- _Work to be completed_: Below is a set of records; restate each one word for word.

[Saved data entries]
==========
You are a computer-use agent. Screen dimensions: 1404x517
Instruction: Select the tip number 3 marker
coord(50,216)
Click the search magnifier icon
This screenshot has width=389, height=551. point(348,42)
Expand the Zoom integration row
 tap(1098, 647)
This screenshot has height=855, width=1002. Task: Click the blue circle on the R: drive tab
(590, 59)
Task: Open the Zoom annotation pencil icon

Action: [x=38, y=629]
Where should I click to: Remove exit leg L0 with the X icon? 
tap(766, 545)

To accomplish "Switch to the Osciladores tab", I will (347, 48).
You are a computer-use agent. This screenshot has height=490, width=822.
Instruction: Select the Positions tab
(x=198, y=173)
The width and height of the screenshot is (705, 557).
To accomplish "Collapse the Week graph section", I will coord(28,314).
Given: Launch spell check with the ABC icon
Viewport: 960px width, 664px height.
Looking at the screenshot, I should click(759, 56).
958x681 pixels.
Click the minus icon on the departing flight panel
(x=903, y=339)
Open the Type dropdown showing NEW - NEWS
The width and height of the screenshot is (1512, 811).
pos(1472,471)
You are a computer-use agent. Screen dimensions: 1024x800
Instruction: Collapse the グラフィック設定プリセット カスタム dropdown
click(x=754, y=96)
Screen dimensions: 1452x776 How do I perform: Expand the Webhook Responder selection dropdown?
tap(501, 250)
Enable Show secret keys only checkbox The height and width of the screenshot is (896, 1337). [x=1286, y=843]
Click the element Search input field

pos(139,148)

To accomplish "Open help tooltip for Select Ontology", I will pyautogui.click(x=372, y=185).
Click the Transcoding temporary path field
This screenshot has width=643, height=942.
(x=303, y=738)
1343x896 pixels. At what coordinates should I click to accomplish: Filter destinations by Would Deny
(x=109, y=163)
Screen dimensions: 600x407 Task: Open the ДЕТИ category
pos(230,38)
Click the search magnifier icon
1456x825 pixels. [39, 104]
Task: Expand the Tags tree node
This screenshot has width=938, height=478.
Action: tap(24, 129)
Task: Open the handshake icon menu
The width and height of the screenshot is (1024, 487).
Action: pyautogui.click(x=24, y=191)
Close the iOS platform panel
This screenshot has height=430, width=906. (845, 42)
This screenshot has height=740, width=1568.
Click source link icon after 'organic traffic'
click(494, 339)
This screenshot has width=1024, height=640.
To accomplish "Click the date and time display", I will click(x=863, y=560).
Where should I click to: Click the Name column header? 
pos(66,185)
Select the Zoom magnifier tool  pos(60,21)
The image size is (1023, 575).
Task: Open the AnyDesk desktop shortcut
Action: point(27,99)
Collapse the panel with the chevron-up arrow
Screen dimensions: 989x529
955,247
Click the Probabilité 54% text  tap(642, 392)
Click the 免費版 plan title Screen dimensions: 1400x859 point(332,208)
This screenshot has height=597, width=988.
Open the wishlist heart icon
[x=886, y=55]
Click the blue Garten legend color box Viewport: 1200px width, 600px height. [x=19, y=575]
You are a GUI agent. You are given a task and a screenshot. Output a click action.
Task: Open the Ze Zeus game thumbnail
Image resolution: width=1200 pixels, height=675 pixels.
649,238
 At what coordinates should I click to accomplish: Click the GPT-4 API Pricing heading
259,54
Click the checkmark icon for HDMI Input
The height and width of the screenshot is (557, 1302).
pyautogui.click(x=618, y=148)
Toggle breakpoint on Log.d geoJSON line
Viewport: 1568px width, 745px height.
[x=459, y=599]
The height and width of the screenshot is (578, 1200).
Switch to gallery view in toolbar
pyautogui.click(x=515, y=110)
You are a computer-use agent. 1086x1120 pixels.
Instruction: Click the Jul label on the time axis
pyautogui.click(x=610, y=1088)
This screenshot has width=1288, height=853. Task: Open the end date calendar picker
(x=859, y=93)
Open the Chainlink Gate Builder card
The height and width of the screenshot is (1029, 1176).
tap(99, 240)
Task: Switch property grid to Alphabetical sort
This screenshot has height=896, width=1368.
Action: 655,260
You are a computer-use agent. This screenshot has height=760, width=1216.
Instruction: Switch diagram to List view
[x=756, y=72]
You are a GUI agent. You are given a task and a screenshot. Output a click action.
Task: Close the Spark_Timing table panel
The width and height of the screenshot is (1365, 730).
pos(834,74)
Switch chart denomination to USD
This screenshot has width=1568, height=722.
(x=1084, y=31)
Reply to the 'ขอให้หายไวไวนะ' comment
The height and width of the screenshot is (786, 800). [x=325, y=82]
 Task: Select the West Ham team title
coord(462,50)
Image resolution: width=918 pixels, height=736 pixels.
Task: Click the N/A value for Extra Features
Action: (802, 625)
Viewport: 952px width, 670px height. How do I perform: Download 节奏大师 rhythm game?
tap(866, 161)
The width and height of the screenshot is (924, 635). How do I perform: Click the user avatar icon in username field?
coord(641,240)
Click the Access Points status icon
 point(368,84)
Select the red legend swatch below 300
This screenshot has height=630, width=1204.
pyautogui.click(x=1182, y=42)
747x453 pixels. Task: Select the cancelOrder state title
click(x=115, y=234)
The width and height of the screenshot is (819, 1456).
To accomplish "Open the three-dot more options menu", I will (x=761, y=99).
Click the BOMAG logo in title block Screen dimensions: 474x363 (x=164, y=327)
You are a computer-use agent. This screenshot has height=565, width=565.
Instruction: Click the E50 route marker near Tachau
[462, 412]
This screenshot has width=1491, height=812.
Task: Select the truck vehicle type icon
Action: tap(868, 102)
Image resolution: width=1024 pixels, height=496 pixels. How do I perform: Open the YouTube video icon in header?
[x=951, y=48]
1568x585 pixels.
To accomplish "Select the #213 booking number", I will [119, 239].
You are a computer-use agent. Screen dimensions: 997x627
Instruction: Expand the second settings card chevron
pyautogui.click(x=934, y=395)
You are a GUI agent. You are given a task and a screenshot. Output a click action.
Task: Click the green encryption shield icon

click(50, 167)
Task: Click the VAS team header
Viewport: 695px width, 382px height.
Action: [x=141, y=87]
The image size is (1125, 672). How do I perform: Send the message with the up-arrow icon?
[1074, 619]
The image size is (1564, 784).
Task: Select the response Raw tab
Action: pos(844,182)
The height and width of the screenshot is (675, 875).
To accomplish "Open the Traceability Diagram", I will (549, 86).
==========
- _Task output_:
You are a computer-use agent. Screen dimensions: 1404x517
Instruction: Select the tip number 3 marker
coord(50,216)
Click the search magnifier icon
This screenshot has width=389, height=551. point(348,42)
Expand the Zoom integration row
 tap(1098, 647)
This screenshot has height=855, width=1002. Task: Click the blue circle on the R: drive tab
(590, 59)
Task: Open the Zoom annotation pencil icon

Action: [x=38, y=629]
Where should I click to: Remove exit leg L0 with the X icon? 
tap(766, 545)

To accomplish "Switch to the Osciladores tab", I will (347, 48).
You are a computer-use agent. This screenshot has height=490, width=822.
Instruction: Select the Positions tab
(x=198, y=173)
The width and height of the screenshot is (705, 557).
To accomplish "Collapse the Week graph section", I will coord(28,314).
Given: Launch spell check with the ABC icon
Viewport: 960px width, 664px height.
Looking at the screenshot, I should click(759, 56).
958x681 pixels.
Click the minus icon on the departing flight panel
(x=903, y=339)
Open the Type dropdown showing NEW - NEWS
The width and height of the screenshot is (1512, 811).
pos(1472,471)
You are a computer-use agent. Screen dimensions: 1024x800
Instruction: Collapse the グラフィック設定プリセット カスタム dropdown
click(x=754, y=96)
Screen dimensions: 1452x776 How do I perform: Expand the Webhook Responder selection dropdown?
tap(501, 250)
Enable Show secret keys only checkbox The height and width of the screenshot is (896, 1337). [x=1286, y=843]
Click the element Search input field

pos(139,148)

To accomplish "Open help tooltip for Select Ontology", I will pyautogui.click(x=372, y=185).
Click the Transcoding temporary path field
This screenshot has width=643, height=942.
(x=303, y=738)
1343x896 pixels. At what coordinates should I click to accomplish: Filter destinations by Would Deny
(x=109, y=163)
Screen dimensions: 600x407 Task: Open the ДЕТИ category
pos(230,38)
Click the search magnifier icon
1456x825 pixels. [39, 104]
Task: Expand the Tags tree node
This screenshot has width=938, height=478.
Action: tap(24, 129)
Task: Open the handshake icon menu
The width and height of the screenshot is (1024, 487).
Action: pyautogui.click(x=24, y=191)
Close the iOS platform panel
This screenshot has height=430, width=906. (845, 42)
This screenshot has height=740, width=1568.
Click source link icon after 'organic traffic'
click(494, 339)
This screenshot has width=1024, height=640.
To accomplish "Click the date and time display", I will click(x=863, y=560).
Where should I click to: Click the Name column header? 
pos(66,185)
Select the Zoom magnifier tool  pos(60,21)
The image size is (1023, 575).
Task: Open the AnyDesk desktop shortcut
Action: point(27,99)
Collapse the panel with the chevron-up arrow
Screen dimensions: 989x529
955,247
Click the Probabilité 54% text  tap(642, 392)
Click the 免費版 plan title Screen dimensions: 1400x859 point(332,208)
This screenshot has height=597, width=988.
Open the wishlist heart icon
[x=886, y=55]
Click the blue Garten legend color box Viewport: 1200px width, 600px height. [x=19, y=575]
You are a GUI agent. You are given a task and a screenshot. Output a click action.
Task: Open the Ze Zeus game thumbnail
Image resolution: width=1200 pixels, height=675 pixels.
649,238
 At what coordinates should I click to accomplish: Click the GPT-4 API Pricing heading
259,54
Click the checkmark icon for HDMI Input
The height and width of the screenshot is (557, 1302).
pyautogui.click(x=618, y=148)
Toggle breakpoint on Log.d geoJSON line
Viewport: 1568px width, 745px height.
[x=459, y=599]
The height and width of the screenshot is (578, 1200).
Switch to gallery view in toolbar
pyautogui.click(x=515, y=110)
You are a computer-use agent. 1086x1120 pixels.
Instruction: Click the Jul label on the time axis
pyautogui.click(x=610, y=1088)
This screenshot has width=1288, height=853. Task: Open the end date calendar picker
(x=859, y=93)
Open the Chainlink Gate Builder card
The height and width of the screenshot is (1029, 1176).
tap(99, 240)
Task: Switch property grid to Alphabetical sort
This screenshot has height=896, width=1368.
Action: 655,260
You are a computer-use agent. This screenshot has height=760, width=1216.
Instruction: Switch diagram to List view
[x=756, y=72]
You are a GUI agent. You are given a task and a screenshot. Output a click action.
Task: Close the Spark_Timing table panel
The width and height of the screenshot is (1365, 730).
pos(834,74)
Switch chart denomination to USD
This screenshot has width=1568, height=722.
(x=1084, y=31)
Reply to the 'ขอให้หายไวไวนะ' comment
The height and width of the screenshot is (786, 800). [x=325, y=82]
 Task: Select the West Ham team title
coord(462,50)
Image resolution: width=918 pixels, height=736 pixels.
Task: Click the N/A value for Extra Features
Action: (802, 625)
Viewport: 952px width, 670px height. How do I perform: Download 节奏大师 rhythm game?
tap(866, 161)
The width and height of the screenshot is (924, 635). How do I perform: Click the user avatar icon in username field?
coord(641,240)
Click the Access Points status icon
 point(368,84)
Select the red legend swatch below 300
This screenshot has height=630, width=1204.
pyautogui.click(x=1182, y=42)
747x453 pixels. Task: Select the cancelOrder state title
click(x=115, y=234)
The width and height of the screenshot is (819, 1456).
To accomplish "Open the three-dot more options menu", I will (x=761, y=99).
Click the BOMAG logo in title block Screen dimensions: 474x363 (x=164, y=327)
You are a computer-use agent. This screenshot has height=565, width=565.
Instruction: Click the E50 route marker near Tachau
[462, 412]
This screenshot has width=1491, height=812.
Task: Select the truck vehicle type icon
Action: tap(868, 102)
Image resolution: width=1024 pixels, height=496 pixels. How do I perform: Open the YouTube video icon in header?
[x=951, y=48]
1568x585 pixels.
To accomplish "Select the #213 booking number", I will [119, 239].
You are a computer-use agent. Screen dimensions: 997x627
Instruction: Expand the second settings card chevron
pyautogui.click(x=934, y=395)
You are a GUI agent. You are given a task and a screenshot. Output a click action.
Task: Click the green encryption shield icon

click(50, 167)
Task: Click the VAS team header
Viewport: 695px width, 382px height.
Action: [x=141, y=87]
The image size is (1125, 672). How do I perform: Send the message with the up-arrow icon?
[1074, 619]
The image size is (1564, 784).
Task: Select the response Raw tab
Action: pos(844,182)
The height and width of the screenshot is (675, 875).
To accomplish "Open the Traceability Diagram", I will (549, 86).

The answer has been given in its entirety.